Risk & Compliance

Report: Financial Fraud a Challenge Despite Sarbox

The Association of Certified Fraud Examiners finds that Sarbox-related controls appear to reduce many types of fraud, but did not find that those c...
Alan RappeportJuly 22, 2008

Editor’s note: As the result of an editor’s error, the original headline of this story incorrectly stated that Sarbanes-Oxley controls caused higher fraud losses. The story itself correctly stated that Sarbanes-Oxley controls are associated with a substantial reduction in fraud losses, although, for a variety of possible reasons, losses stemming from financial statement fraud were higher among companies that had Sarbox controls than those that did not. CFO.com regrets the incorrect impression conveyed by the original headline. The headline, deck, and first paragraph of this story have been modified to correct this. The rest of the story remains unchanged from its original form.

The Sarbanes-Oxley Act appears to have done a good job at reducing fraud at companies. But for a variety of reasons, losses stemming from financial statement fraud were higher among companies that had Sarbox controls than those that did not.

A new report from the Association of Certified Fraud Examiners found that companies that had the controls mandated by Sarbanes-Oxley actually suffered greater losses from financial statement fraud than those that did not have the controls. What’s more, the study found, companies whose management certified financial statements and had independent audit committees actually took longer to detect financial misstatements than companies without those controls.

“We found that the presence of [Sarbanes-Oxley-related] controls was not correlated to a decrease in the median loss for financial statement fraud schemes; in fact, for all controls except hotlines, the converse was true,” the report said.

The ACFE report surveyed 959 cases of reported occupational fraud that were examined by certified fraud examiners from 2006 to 2008. The report breaks down fraud into three broad categories: fraudulent statements (most notably financial statement fraud, but also false employment credentials or falsification of internal and external documents), asset misappropriation (for example, larceny, skimming, fraudulent disbursements), and corruption (including bribery, illegal gratuities, economic extortion, invoice kickbacks, and bid rigging).

Of all of these types of fraud, the report said, financial statement fraud proved the most costly. The median loss for the 99 companies experiencing financial statement fraud during the study period was $2 million.

The study found that, in general, publicly traded companies suffered fewer losses from frauds of all types if they had implemented Sarbanes-Oxley controls. Indeed, their median losses from all types of fraud were 70 to 96 percent lower than corporations that had not yet implemented those controls. That suggests that the law has had an impact on theft and other fraudulent behavior at companies.

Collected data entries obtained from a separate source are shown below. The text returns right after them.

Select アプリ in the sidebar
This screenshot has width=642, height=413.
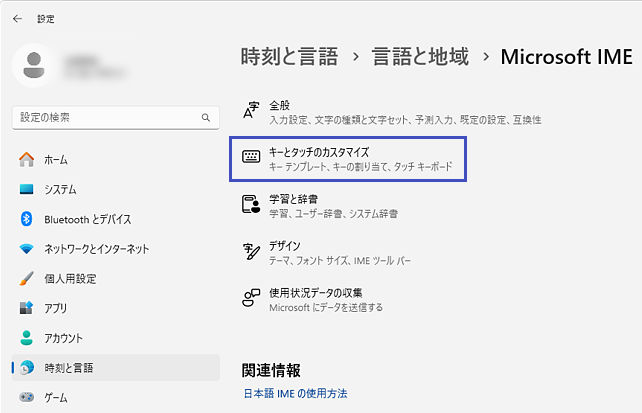[x=56, y=309]
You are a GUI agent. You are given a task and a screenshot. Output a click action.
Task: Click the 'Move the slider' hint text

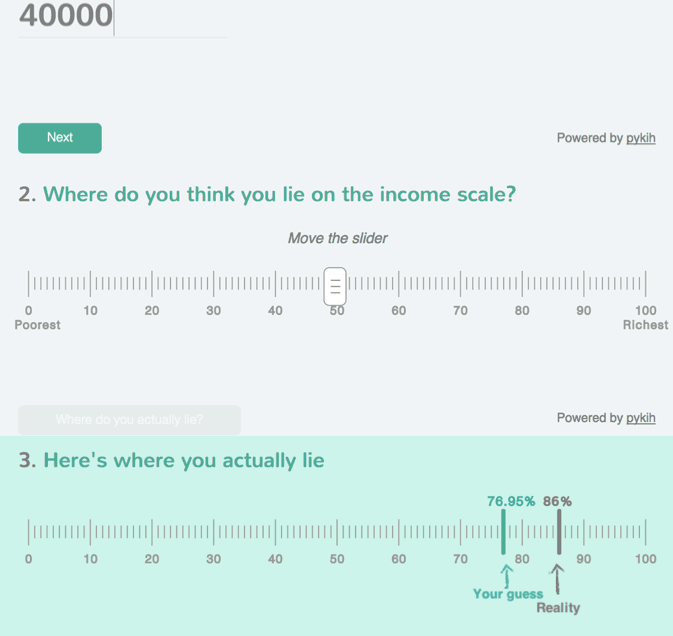(337, 238)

But the results were far from a ringing endorsement of Sarbanes-Oxley controls. For example, at companies where management was responsible for certifying the financial statements — the control that was associated with the largest reduction in median loss — it took companies longer to actually uncover a fraud. Those companies took a median of 18 months to detect the fraud, compared to 15 months for companies that did not require management to certify financial statements.

Stranger still, when it came to specifically to financial statement fraud — the very type of fraud that prompted Sarbanes-Oxley — companies victimized by fraud actually appeared to suffer fewer losses if they did not have Sarbanes-Oxley controls in place. “Organizations with these controls in place experienced greater fraudulent financial statement manipulations than organizations lacking these controls,” the report noted.

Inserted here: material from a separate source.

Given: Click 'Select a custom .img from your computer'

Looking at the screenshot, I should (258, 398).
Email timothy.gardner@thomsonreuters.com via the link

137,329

Specifically, the report looked at controls including management certification of financial statements, external auditors, independent audit committees, management reviews of internal controls and hotlines for reporting fraud. Only hotlines were correlated with a reduction in median loss. Indeed, companies with independent audit committees actually experienced losses that were as much as 367 percent greater than companies without them.

“Internal controls are like locks on a door,” says Lance Randolph, a fraud expert at CBIZ Accounting, Tax & Advisory Services, and an ACFE member. “The more sophisticated a lock you have, the better a deterrent it is, but someone who is truly knowledgeable can defeat any internal control.”

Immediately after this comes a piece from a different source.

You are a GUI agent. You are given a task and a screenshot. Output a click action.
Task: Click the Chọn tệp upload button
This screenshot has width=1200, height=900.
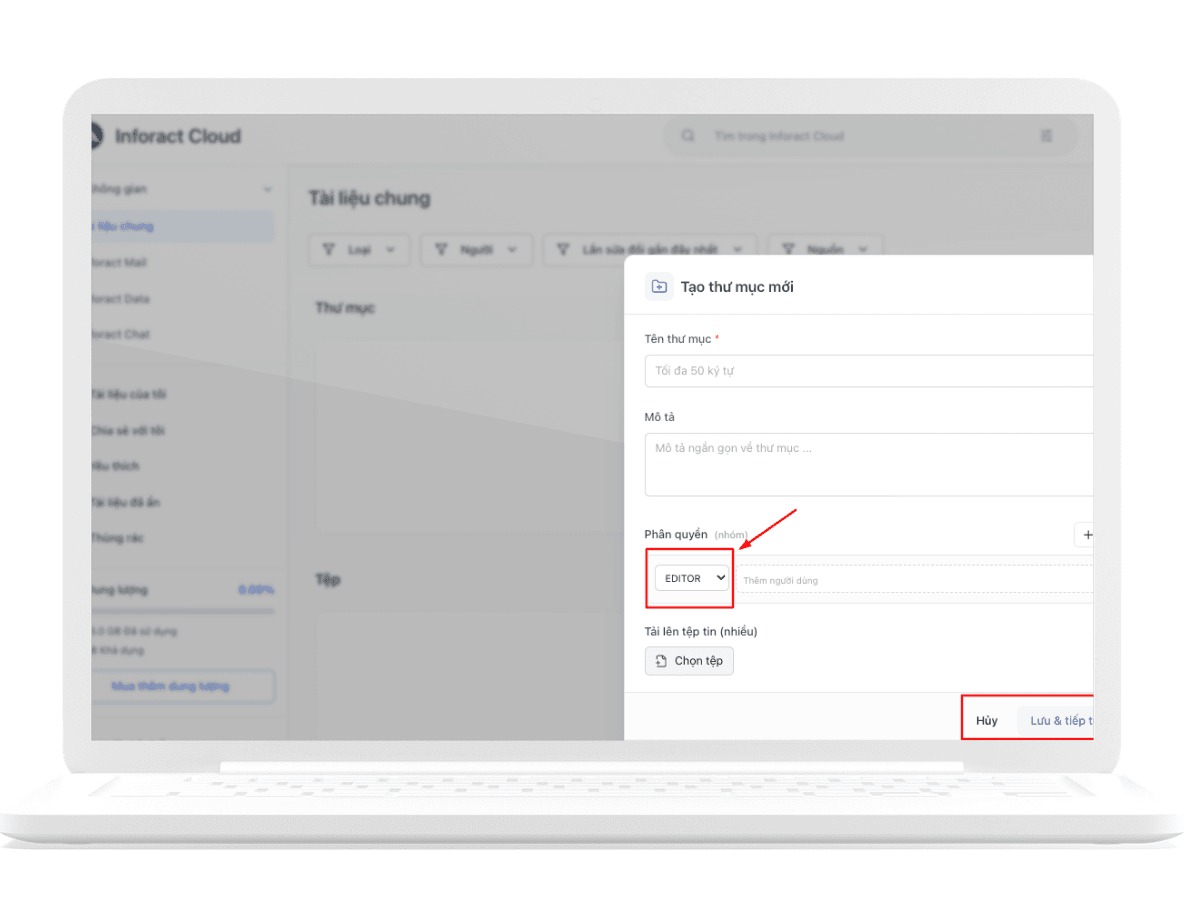tap(689, 661)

Randolph acknowledged being surprised by the findings. He said that one explanation could be that since most frauds occur over an average period of two years, some of the companies surveyed might not have fully implemented Sarbox. He also noted that although Sarbox has been most successful at stamping out fraud at lower levels in companies, it has been less successful at reducing financial statement manipulation among top executives — particularly because internal auditors often report to the CFO.

As companies continue to adjust to Sarbox, problems with manipulation of financial statements should improve, says Randolph, who expects the ACFE’s study two years from now to produce different results. The current study also seems to contradict a report produced last year by Deloitte, which found that financial statement frauds had tapered off since 2003.

The Deloitte study analyzed 344 Securities and Exchange Commission “accounting and auditing enforcement releases,” or AAERs, dealing with financial-statement fraud between 2000 and 2006. The SEC uses AAERs to report any antifraud actions it takes. The Deloitte report found that the number of AAERs doubled between 2001 and 2002, and then rose by an additional 43 percent in 2003, peaking at 77. Since then, the SEC has issued an annual average of 50 fraud-enforcement actions.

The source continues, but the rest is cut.